В 1991 году Свиридов сразу понял, что наступил заключительный этап разрушения исторической России: «Итак, Третья мiровая война началась, и Советский Союз уже проиграл её, сдав страну почти без боя, погубив наш русский народ, его вековую историю, которая закончилась так позорно и безславно. Вечное проклятие апостолам зла и сатанизма и всем их пособникам». Тетрадь 1991 года, исполненная проклятиями апостолам зла, — самая горестная и публицистически безпощадная: «22 августа. Жуткие, мрачные события последних дней, потрясающие, кроме прочего, чудовищным скудоумием, какой-то фантастической легкомысленностью. Люди — по ту сторону добра и зла (но, может быть, и не все, правда). Неустойчивость жизни ужасающая, в речи — полнейшая безграмотность, явление “шпаны” стало всеобщим в семье, на работе, среди так называемой “интеллигенции”, в политической жизни, в искусстве, которое всё заражено “шпанскостью”…».
А следующая пространная запись начинается с подчёркнутого и провидческого: «Идёт скоропалительное создание класса паразитов». Итак, «явление шпаны» — состоялось, создание класса паразитов, по существу, завершилось — идёт некоторое перераспределение богатств и средств влияния уже внутри его. Что же нас ждёт, на что нам опереться, надеяться? Одна из последних записей композитора сделана 1 мая 1994 года, когда Георгий Васильевич сам себя поздравляет с Пасхой: «Христос Воскресе! …Вечером смотрел по телевизору выступление перед Заутреней Патриарха — грустное, но спокойное, потом водружение Святого Креста на купол Казанского собора в Петербурге — Петрограде — Ленинграде. Не знаешь, как и назвать этот город, наиболее пропитанный злом (больше даже, чем Москва или грязная Одесса, полная теперь малороссийского тупого национализма, но всё же не столь и полного дьявольского, как Зиновьевский Ленинград — эта северная Одесса… Теперь надежда лишь в СПОКОЙСТВИИ и ТЕРПЕНИИ (опять и опять). Кажется, что это есть в церковных людях. Терпение, но и действие».

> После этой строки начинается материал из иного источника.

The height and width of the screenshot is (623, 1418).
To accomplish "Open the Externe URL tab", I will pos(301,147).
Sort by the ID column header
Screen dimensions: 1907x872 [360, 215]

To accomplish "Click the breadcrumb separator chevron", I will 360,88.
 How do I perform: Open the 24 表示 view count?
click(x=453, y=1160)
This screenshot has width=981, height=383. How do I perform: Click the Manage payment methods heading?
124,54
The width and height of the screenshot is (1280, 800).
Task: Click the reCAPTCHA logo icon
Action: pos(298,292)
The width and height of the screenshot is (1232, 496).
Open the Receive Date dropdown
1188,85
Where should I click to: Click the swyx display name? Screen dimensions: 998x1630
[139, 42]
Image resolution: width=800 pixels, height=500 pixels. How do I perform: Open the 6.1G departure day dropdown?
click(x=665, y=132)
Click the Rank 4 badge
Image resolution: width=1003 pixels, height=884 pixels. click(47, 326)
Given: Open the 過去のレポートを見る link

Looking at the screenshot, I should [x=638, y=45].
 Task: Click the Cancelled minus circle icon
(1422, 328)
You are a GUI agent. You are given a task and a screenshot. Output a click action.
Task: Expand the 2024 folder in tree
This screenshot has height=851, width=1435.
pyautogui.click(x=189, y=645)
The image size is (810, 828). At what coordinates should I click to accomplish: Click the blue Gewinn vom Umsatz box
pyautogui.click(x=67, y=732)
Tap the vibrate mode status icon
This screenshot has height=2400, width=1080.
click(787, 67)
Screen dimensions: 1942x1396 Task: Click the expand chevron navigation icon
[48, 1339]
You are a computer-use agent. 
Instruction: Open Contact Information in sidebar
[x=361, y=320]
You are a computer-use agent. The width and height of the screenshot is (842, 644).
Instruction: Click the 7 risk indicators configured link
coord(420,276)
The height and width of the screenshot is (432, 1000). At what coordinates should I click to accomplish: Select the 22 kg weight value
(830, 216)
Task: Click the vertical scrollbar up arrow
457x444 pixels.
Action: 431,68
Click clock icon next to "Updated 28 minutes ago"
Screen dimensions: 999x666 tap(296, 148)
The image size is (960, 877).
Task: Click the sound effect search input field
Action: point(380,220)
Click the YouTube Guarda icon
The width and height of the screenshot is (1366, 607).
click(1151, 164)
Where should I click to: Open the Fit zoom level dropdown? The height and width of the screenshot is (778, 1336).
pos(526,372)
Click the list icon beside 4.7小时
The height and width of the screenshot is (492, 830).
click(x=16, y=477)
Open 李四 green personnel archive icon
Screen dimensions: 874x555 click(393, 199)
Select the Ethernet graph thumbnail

Нам тоже надо набраться мужества, терпеть, но и действовать, опираясь на жизненный, духовный пример и заветы наших великих и мудрых современников. Свиридов — один из них — писал: «Мудрость жизни заключена в ней же самой: новые поколения приходят в мiр вполне чистыми, значит, дело в том, чтобы их воспитать в служении высокому добру…». Сам композитор ему служил до конца и завещал это «Русскому Дому», всем нам.